Other application scenarios

Still not interested yet?  Consider the following scenario:
"You know there's Lapras located in Loch Ness, but only if you point your camera to the center of Loch Ness so that the Lapras will emerge."
and
"You have heard that there will be an Ho-Oh on the roof of an old temple.  And you can only find it when you aim your cell phone to the roof of that temple."

as well as
"After raining, you can go fishing near the newly created puddle."
or
"You have a small probability to find the Mew with while you point your cell phone to the rainbow."
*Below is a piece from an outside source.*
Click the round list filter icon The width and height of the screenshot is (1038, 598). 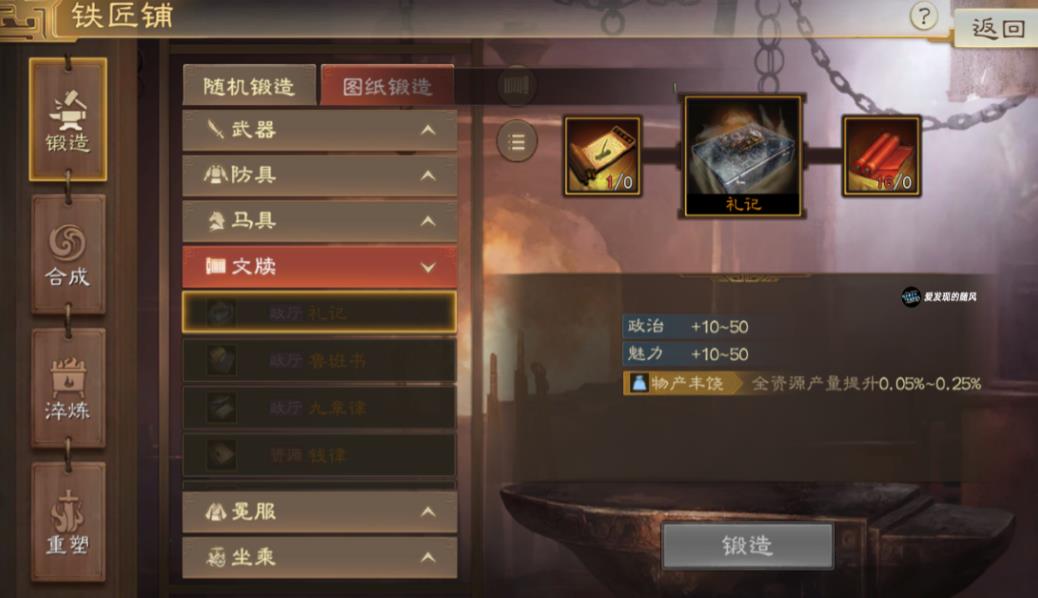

Note that in the last two scenarios, the appearance of the Pokemons is even beyond the developer's expectation:  The Pokemons are placed by nature, not located by human hands.

Implementation

    I put the recognition system on the server, and wrote an application that keeps sending images to that server.  When the recognition finished, the server sends the recognition result back to the phone.  And the phone application determines where to place the Game Object (the MushBro).


Conclusion

    This article shows how CNN can improve the user experience of the traditional AR, and its potential to be extended to more fascinated scenarios.
    However, there're also some cons of this approach:

1. It's very expensive to perform the object recognition on the server.  In this case, to reduce the recognition rate can reduce the burden of the server, such as performing one object detection for several frames. Or once the trigger object detected, stop sending new images.  Note: the latter solution will not change the Game Object's size according to the movement of the user.  And therefore, might reduce the user experience.

2. The Game Object is wiggling.  This can be solved by applying algorithms to stabilize the recognition result.  For the future work, I'll try to use several tracking algorithms such as a simple LSTM to perform such trick.

3. The user can use a certain image to cheat the object recognizer: For example, if the Ho-Oh will appear in a certain temple in Tainan.  The user can just show the image of that temple to the camera, so that they can trigger Ho-Oh without actually going there.  This can be solved by checking the location of the user first, then perform the object recognition.  This can also be used to reduce the burden of the recognition server.